L'uomo si voltò verso il figlio, e, più per gioco, come pareva, che perché ne avesse realmente l'intenzione, gli disse: «Su, Piero... regala il tuo pallone a questo ragazzo che non ce l'ha». Il figlio guardò il padre, guardò Agostino e con una specie di gelosa veemenza strinse al petto il pallone; ma senza dir parola. «Non vuoi?» domandò il padre con dolcezza, «non vuoi? «Il
pallone è mio» disse il ragazzo. «È
tuo sì… ma puoi, se lo desideri, anche regalarlo» insistette il padre; «questo
povero ragazzo non ne ha mai avuto uno in vita sua... di'… non vuoi
regalarglielo?». «No»
rispose con decisione il figlio. «Lasci
stare» intervenne a questo punto Agostino con un sorriso untuoso, «io non me
ne farei nulla... non avrei il tempo di giocarci... lui invece...». Il
padre sorrise a queste parole, soddisfatto di aver presentato in forma vivente
un apologo morale al figliolo. «Vedi, questo ragazzo è migliore di te»
soggiunse accarezzando la testa al figliolo, «è povero e tuttavia non vuole il
tuo pallone... te lo lascia... ma tutte le volte che fai i capricci e ti
lamenti... devi ricordarti che ci sono al mondo tanti ragazzi come questo che
lavorano e non hanno mai avuto palloni né alcun altro balocco». «Il
pallone è mio» rispose il figlio testardo. «Sì è tuo» sospirò il padre distrattamente. Guardò l'orologio e disse: «ragazzo, torniamo a riva» con una voce mutata e del tutto padronale. Senza dir parola, Agostino voltò la prua verso la spiaggia. Come
giunsero in prossimità della riva, egli vide il Saro ritto nell'acqua che
osservava con attenzione le sue manovre; e temette che il bagnino lo
svergognasse svelando la sua finzione. Ma il Saro non aprì bocca, forse aveva
capito; forse non gli importava; e zitto e serio aiutò Agostino a tirare a
secco l'imbarcazione. «Questo è per te» disse l'uomo dando ad Agostino i
soldi pattuiti e qualcosa di più. Agostino prese i soldi e li portò al Saro.

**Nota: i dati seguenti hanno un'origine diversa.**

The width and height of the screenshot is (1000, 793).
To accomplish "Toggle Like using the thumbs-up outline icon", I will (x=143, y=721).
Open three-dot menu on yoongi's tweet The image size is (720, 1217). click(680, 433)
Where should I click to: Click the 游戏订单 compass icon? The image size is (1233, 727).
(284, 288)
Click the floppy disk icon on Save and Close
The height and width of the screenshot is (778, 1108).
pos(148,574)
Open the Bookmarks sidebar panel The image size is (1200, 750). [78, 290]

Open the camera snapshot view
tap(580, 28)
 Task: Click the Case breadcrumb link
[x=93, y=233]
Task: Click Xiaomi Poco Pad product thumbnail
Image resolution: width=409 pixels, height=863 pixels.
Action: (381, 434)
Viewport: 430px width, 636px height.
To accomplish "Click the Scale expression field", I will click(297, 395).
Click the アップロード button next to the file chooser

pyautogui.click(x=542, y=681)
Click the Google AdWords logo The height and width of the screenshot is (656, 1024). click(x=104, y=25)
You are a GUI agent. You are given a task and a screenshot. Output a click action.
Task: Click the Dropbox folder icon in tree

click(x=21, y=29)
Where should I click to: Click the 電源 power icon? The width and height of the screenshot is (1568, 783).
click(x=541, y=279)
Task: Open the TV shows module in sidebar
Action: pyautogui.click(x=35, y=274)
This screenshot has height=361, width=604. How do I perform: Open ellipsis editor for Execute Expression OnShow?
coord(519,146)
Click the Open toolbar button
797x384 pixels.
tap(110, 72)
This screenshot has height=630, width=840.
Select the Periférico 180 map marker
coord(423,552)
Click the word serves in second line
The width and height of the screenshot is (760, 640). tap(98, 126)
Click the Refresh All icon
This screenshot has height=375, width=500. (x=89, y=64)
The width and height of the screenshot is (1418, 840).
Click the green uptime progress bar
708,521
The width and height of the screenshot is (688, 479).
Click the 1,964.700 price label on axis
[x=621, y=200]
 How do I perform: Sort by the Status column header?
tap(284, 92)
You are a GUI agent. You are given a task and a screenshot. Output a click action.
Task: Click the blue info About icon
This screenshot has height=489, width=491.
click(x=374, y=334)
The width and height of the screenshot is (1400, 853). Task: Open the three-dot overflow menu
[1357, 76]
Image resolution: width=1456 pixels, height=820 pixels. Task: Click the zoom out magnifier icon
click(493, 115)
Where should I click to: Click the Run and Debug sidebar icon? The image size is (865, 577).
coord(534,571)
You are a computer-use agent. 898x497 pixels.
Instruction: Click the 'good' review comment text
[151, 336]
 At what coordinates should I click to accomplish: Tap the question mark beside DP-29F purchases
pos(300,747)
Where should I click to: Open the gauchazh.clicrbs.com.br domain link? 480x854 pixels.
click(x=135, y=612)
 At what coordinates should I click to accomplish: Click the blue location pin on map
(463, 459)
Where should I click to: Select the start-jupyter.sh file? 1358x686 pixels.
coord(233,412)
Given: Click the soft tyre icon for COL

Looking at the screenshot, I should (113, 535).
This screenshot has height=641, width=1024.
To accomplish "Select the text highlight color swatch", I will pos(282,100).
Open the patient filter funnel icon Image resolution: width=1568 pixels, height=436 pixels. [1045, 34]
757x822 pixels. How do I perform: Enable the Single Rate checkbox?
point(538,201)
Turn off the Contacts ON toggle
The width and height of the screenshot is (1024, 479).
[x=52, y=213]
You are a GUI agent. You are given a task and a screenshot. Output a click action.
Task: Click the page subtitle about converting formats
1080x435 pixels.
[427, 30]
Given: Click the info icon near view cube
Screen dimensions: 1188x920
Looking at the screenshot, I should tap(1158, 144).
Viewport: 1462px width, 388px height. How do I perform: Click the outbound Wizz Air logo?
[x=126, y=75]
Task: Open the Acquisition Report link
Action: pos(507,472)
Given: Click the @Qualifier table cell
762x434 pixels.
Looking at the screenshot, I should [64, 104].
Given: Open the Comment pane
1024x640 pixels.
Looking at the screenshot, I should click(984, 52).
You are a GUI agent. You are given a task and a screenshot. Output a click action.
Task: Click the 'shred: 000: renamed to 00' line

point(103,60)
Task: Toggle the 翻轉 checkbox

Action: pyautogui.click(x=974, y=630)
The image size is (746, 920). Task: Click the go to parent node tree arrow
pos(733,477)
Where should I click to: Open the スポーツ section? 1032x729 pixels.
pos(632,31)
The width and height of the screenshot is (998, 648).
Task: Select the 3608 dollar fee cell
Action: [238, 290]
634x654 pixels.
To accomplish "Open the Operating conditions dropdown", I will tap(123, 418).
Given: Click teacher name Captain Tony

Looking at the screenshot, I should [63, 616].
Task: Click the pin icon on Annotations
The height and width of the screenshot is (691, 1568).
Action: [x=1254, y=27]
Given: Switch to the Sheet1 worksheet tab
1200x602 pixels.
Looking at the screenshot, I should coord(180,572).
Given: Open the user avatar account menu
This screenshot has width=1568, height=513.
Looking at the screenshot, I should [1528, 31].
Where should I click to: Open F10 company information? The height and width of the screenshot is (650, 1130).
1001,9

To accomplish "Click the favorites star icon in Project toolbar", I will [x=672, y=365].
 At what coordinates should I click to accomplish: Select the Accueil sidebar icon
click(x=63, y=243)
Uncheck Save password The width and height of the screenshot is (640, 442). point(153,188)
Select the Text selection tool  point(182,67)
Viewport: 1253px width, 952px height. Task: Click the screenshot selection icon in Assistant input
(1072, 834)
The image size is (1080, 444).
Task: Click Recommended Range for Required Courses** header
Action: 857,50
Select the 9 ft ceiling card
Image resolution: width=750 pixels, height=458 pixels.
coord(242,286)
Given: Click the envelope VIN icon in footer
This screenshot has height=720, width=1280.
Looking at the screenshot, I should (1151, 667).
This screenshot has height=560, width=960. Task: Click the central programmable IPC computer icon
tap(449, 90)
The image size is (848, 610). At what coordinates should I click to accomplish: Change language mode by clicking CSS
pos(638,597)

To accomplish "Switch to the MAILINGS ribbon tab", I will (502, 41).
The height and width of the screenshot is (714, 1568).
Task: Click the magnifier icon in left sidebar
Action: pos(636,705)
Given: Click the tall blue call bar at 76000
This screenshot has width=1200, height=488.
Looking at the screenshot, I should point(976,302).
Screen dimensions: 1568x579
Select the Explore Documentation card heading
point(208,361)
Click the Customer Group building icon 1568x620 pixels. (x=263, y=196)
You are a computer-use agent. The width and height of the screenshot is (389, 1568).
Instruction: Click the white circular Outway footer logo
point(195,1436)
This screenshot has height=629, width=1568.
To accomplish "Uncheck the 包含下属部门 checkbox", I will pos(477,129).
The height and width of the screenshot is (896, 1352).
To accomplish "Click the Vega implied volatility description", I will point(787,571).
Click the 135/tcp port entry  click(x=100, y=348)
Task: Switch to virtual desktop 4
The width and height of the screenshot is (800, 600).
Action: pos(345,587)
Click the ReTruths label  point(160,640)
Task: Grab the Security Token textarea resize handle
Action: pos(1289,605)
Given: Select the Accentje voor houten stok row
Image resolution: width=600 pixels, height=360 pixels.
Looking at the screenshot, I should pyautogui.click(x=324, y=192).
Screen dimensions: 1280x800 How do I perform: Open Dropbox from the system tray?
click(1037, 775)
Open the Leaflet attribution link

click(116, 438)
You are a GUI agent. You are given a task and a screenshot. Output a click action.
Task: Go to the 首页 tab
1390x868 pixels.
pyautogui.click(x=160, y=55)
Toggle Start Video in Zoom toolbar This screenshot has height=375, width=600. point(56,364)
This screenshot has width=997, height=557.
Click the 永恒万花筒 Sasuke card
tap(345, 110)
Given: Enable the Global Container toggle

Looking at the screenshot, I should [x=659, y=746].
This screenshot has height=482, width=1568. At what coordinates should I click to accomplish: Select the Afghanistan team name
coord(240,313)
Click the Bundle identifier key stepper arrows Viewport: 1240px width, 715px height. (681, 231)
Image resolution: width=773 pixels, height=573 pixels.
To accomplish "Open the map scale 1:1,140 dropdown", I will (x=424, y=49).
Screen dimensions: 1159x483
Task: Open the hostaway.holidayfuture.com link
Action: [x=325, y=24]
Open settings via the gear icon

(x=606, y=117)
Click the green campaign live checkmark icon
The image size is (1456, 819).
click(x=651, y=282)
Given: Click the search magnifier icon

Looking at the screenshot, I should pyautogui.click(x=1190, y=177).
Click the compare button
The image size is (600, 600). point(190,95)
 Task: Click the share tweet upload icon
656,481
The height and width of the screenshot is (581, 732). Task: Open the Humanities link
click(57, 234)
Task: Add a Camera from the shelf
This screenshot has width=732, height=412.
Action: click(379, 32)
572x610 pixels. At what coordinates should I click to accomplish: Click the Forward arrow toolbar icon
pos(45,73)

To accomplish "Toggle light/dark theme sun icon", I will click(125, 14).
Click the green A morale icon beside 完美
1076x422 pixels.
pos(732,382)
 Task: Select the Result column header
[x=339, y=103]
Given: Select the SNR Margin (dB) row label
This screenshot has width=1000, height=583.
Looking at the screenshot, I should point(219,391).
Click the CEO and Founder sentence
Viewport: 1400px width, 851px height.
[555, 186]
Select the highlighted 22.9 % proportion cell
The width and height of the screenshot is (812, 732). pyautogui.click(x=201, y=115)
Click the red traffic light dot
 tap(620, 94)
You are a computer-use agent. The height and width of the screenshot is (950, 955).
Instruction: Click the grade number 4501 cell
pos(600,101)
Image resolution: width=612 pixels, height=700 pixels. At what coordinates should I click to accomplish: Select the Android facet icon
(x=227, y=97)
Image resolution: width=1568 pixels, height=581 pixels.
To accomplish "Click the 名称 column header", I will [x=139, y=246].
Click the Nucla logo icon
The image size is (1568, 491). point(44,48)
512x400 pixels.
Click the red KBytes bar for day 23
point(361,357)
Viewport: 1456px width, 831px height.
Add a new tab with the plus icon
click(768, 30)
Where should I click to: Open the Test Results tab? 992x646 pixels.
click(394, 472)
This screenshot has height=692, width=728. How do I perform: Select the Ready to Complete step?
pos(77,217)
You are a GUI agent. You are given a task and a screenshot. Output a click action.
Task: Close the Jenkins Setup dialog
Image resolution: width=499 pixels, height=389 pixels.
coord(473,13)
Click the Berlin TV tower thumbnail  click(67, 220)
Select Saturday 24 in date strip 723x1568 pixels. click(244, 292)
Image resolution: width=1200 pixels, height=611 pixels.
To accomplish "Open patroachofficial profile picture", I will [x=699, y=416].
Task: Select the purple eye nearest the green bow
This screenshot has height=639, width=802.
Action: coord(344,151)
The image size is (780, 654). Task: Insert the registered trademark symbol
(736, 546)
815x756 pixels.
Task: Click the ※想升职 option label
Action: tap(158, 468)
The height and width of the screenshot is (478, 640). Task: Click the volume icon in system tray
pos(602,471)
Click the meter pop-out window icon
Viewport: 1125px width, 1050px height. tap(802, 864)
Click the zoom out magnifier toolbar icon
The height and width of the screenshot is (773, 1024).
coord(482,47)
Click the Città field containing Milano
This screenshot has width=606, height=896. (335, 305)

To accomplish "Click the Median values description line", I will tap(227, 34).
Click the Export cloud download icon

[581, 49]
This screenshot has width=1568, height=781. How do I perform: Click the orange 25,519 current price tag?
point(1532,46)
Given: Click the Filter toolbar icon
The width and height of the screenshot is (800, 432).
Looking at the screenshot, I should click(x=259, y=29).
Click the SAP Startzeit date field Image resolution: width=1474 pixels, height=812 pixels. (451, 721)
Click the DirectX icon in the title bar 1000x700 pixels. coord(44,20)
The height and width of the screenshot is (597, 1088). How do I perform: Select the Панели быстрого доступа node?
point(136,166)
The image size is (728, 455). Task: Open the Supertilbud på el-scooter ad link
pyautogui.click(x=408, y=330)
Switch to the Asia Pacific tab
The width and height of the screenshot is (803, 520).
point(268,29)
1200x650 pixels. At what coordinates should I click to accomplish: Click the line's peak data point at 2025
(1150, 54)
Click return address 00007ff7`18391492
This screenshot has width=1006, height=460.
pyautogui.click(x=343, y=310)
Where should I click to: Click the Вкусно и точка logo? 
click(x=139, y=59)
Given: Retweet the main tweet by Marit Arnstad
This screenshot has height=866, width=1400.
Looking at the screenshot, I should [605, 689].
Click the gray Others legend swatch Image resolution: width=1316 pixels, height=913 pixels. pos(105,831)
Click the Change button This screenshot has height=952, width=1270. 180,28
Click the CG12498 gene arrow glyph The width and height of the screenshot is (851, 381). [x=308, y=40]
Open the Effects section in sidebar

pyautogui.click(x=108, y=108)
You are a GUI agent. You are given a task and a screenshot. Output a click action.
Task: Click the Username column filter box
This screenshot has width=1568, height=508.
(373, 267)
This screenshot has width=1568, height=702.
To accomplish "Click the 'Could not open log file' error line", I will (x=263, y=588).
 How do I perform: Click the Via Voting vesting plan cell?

«Ma questi me li tengo per me... sono la mancia» soggiunse con compiaciuta e
consapevole impudenza. Il Saro non disse nulla,
sorrise appena e messi i soldi nella fascia nera che gli cingeva la pancia
si allontanò lentamente verso la baracca, attraverso la spiaggia. Questo piccolo incidente diede ad Agostino il sentimento definitivo di non appartenere più al mondo in cui si trovavano ragazzi del genere di quello del pallone; e comunque di essersi così incanaglito ormai da non poterci più vivere senza ipocrisia e fastidio. Troppa delicatezza restava in lui; se fosse stato simile, pensava talvolta, non avrebbe sofferto tanto delle, loro rudezze, delle loro sguaiataggini e della loro ottusità. Così si trovava ad avere perduto la primitiva condizione senza per questo essere riuscito ad acquistarne un'altra.